Governor of Basra
- Incumbent
- Assumed office 27 August 2017
- Preceded by: Majid al-Nasrawi

Personal details
- Born: January 1, 1967 (age 59) Basra, Iraq
- Party: Iraqi National Congress
- Education: University of Basrah College of Engineering

= Asaad Al Eidani =

Iraqi politician

Asaad Abdulameer Al Eidani (أسعد عبد الأمير العيداني; born 1 January 1967) is an Iraqi politician and businessman who has been the Governor of Basra Province since August 2017. He is also deputy secretary-general of the Iraqi National Congress Party.
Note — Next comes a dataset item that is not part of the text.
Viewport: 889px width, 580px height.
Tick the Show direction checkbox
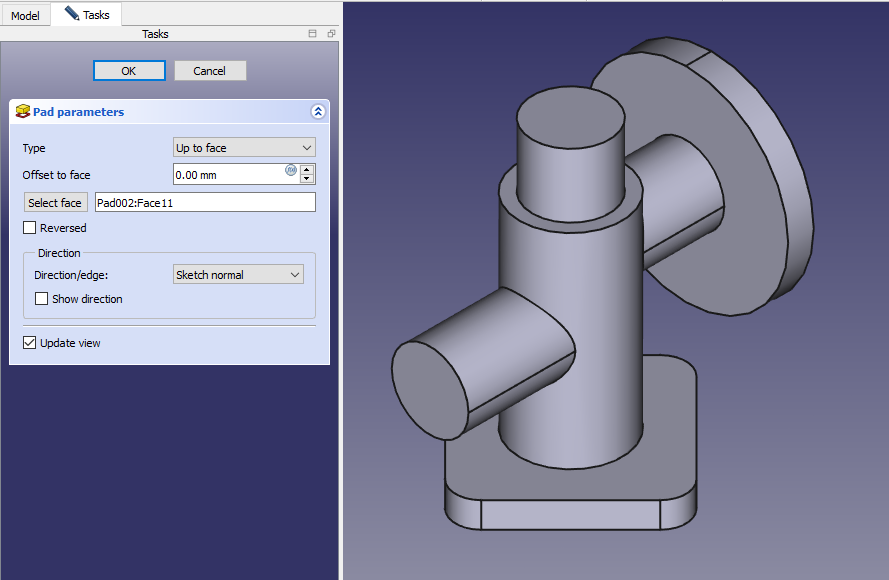tap(41, 299)
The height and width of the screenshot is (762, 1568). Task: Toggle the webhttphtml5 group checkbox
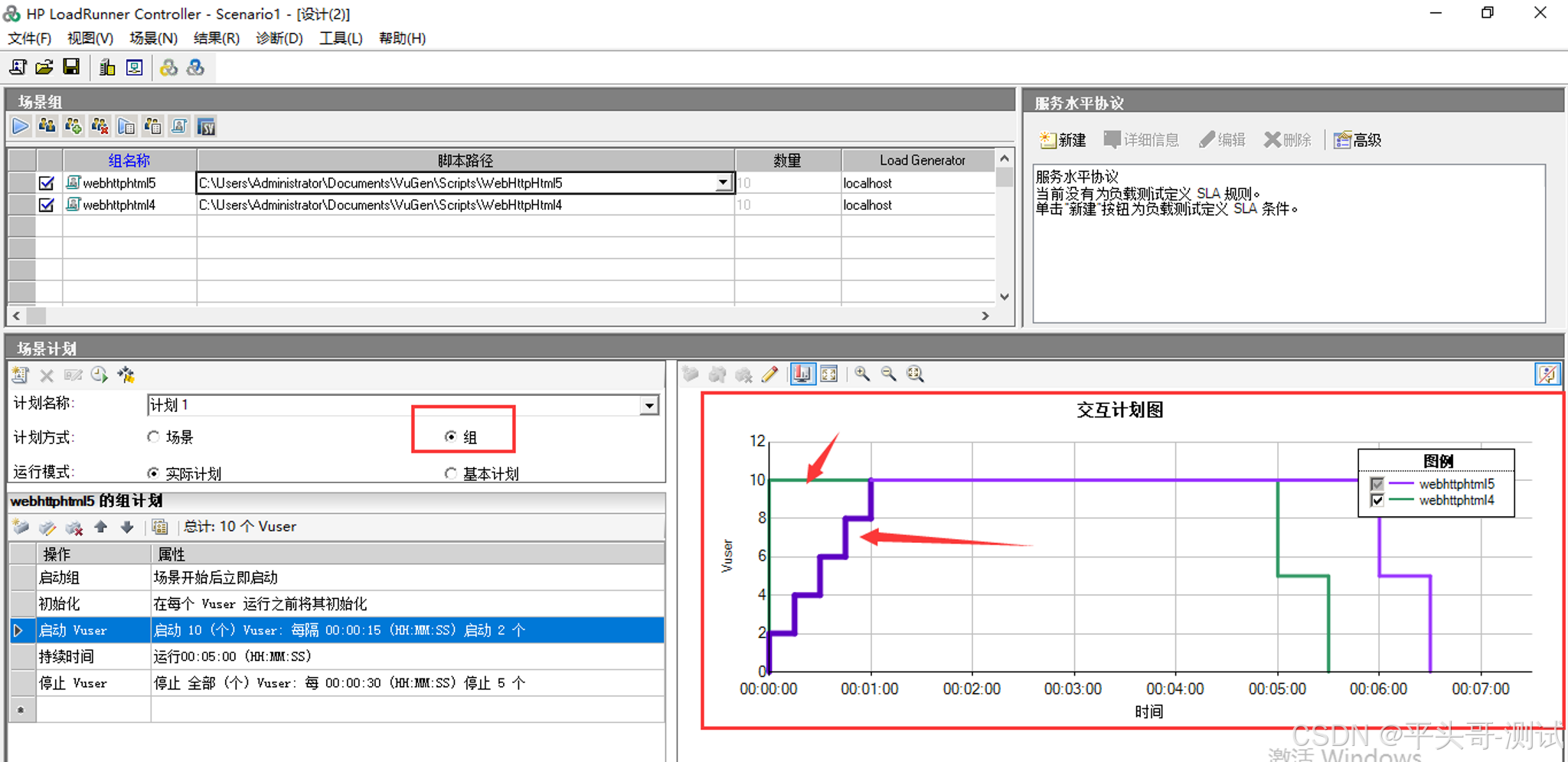pyautogui.click(x=46, y=182)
== The Governor of Basra ==
Mid-2017, Basra witnessed large protests against the former governor, Majid Al-Nasrawi, following accusations of corruption, wasting public money and lack of services. The result was the former governor fleeing to Iran and then to Australia, which left the governor's office vacant. That led the Basra Council to hold an emergency meeting to choose a new governor for Basra, the result of which was that the politician and businessman Asaad Al-Eidani obtained the majority of the votes and was sworn in as governor of Basra before the judicial authority. He has been holding the office since August 2017.

== Establishing the Tasmeem alliance ==
In 2021 Al Eidani worked with another Basrawi politician Sheikh Amer Al-Fayez to establish a local political alliance called the Tasmeem Alliance and participated in the 2021 Iraqi parliamentary elections. The Tasmeem Alliance won five MP seats in Basra Governorate.